My point was the hunting will only exacerbate the problem by pushing the elk across the highway.
and onto private property where they will do damage. Both of these end results will have drastic consequences.

Why kill all cows when they are the ones that will carry the young? As I said, 1 cow killed = 2 elk.
They have been talking about reducing and controlling the population since before the relocation...They have failed..... surprise, surprise.
There were a couple of different "roundups"
I do know the NE corner got about a hundred elk...and with all due respect 400,...I'm pretty sure those elk didn't migrate back.
Are people opposed to relocating?
It just seems like such a waste to kill them. Don't get me wrong...I have no problem with hunting them...but It seems like a bad idea to me.
Relocation may be costly but we have the resources why not utilize them...I'd much rather pay for this than wolf feasibility studies.
According to what I've read the Hanford population grows by about 25% +/- per year.
So, do they then open the hunting back up in 5 years to cull more elk or do they have a continual season?
Without spending all night researching, this is what I could find...
Fifteen elk died in a three-day roundup at the Hanford Nuclear Reservation this week, seven from stress after being too tightly packed into a corral, a state wildlife manager said Friday.
Earlier this week, the U.S. Fish and Wildlife Service acknowledged only four deaths when it said the roundup was ending prematurely because of problems getting and keeping the elk corralled.
Two elk also died during a February test roundup of 20 head.
All told, "we handled 174 elk and lost 17," said Dale Bambrick, regional director in Yakima for the state Department of Fish and Wildlife.
Though the projected mortality rate for the project was 5 percent to 10 percent, based.
Thursday, March 9, 2000
Hanford elk roundup suddenly goes awry
By Linda Ashton
The Associated Press
YAKIMA - Sixty elk broke free of a corral at the Hanford nuclear reservation yesterday, severely injuring three and bringing an early end to a wildlife roundup. The injured elk were destroyed.
"It ended not really well," said Kathy Criddle, an information specialist for the U.S. Fish and Wildlife Service.
A helicopter cowboy had herded the elk from the Rattlesnake Hills into the figure-eight corral yesterday morning, the second day the animals had been brought in.
"It all went perfectly, like (Tuesday).
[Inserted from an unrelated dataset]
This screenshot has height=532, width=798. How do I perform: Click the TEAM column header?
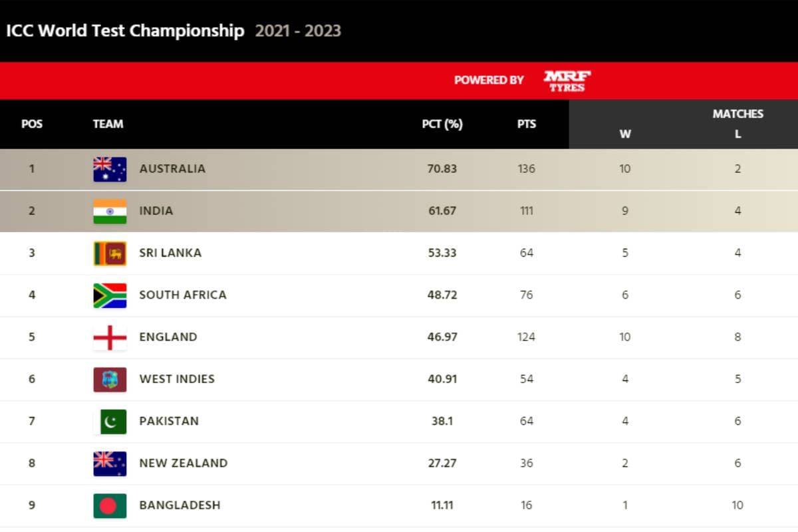click(x=108, y=124)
Then they busted through the fence, knocked about 20 feet down, and they all escaped," Criddle said.
Three elk were trampled as the herd bolted. They were humanely destroyed, and Wanapum tribal members butchered the carcasses.
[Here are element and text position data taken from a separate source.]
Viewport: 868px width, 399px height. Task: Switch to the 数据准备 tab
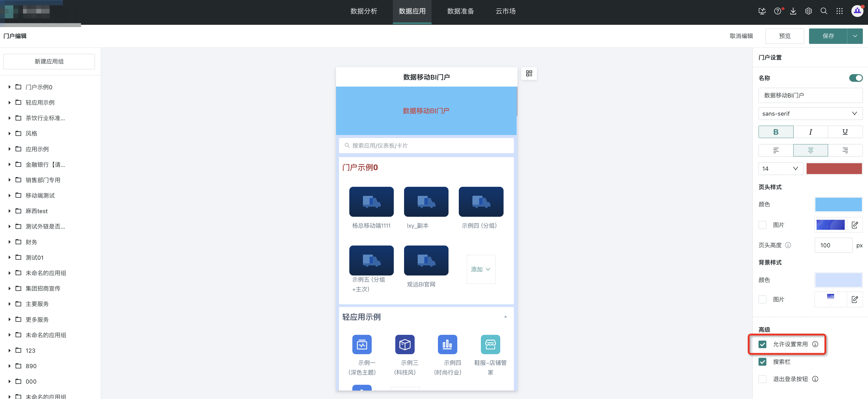click(x=460, y=11)
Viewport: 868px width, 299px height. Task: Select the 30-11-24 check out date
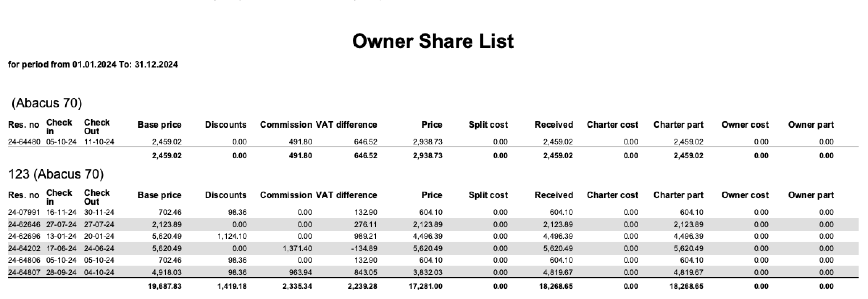[x=99, y=212]
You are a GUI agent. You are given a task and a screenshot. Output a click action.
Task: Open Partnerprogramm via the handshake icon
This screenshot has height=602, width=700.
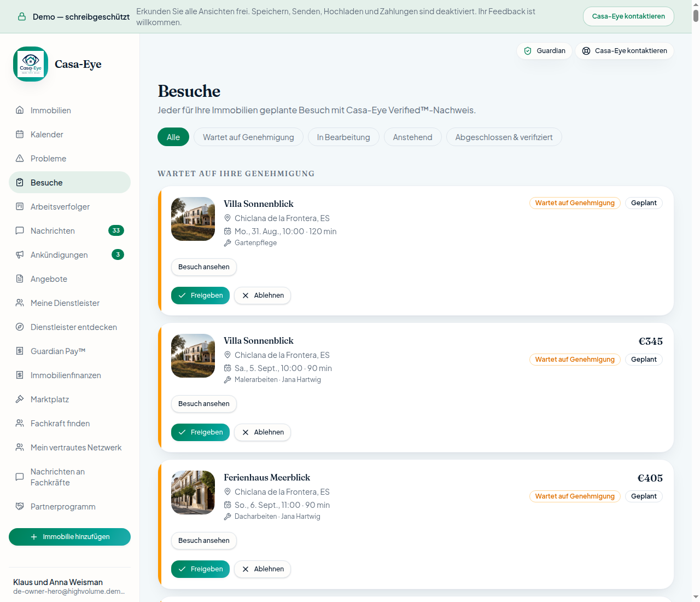tap(20, 506)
Wildlife managers had hoped to round up 200 elk this week from the 120-square-mile Arid Lands Ecology Reserve on the western edge of the nuclear reservation.
They ended up with 130 elk, half of which were transported by livestock trailer to the Selkirk Range in northeastern Washington and half to the Blue Mountains in southeastern Washington. Twenty other elk were moved to the Blue mountains last month after they were tested for disease and radiation exposure.
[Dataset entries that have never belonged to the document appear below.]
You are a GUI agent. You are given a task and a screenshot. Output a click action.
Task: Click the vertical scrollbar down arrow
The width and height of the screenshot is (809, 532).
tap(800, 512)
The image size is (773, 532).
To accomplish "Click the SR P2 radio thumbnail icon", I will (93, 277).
"Basically, that's it. We're done for the year," Criddle said.
What had been called the largest wildlife roundup in the state was a challenge from the beginning. On Monday the helicopter crew couldn't move the herd from a chute through the gate into the corral. One elk died.
Several modifications were made to the gateway, including doubling its width to 20 feet, in hopes of eliminating whatever had alarmed the herd.
On Tuesday the aerial cowboys rounded up 150 elk, and 130 were moved to the Blue Mountains. Twenty were released yesterday morning because they'd been held captive too long, Criddle said.
The relocation program is part of a plan to manage the size of the fast-growing Hanford elk herd, which is estimated at nearly 1,000 head.
The big animals pose a threat to fragile shrub-steppe vegetation on the no-hunting reserve, and they have wandered outside its boundaries to eat nearby farmers' crops.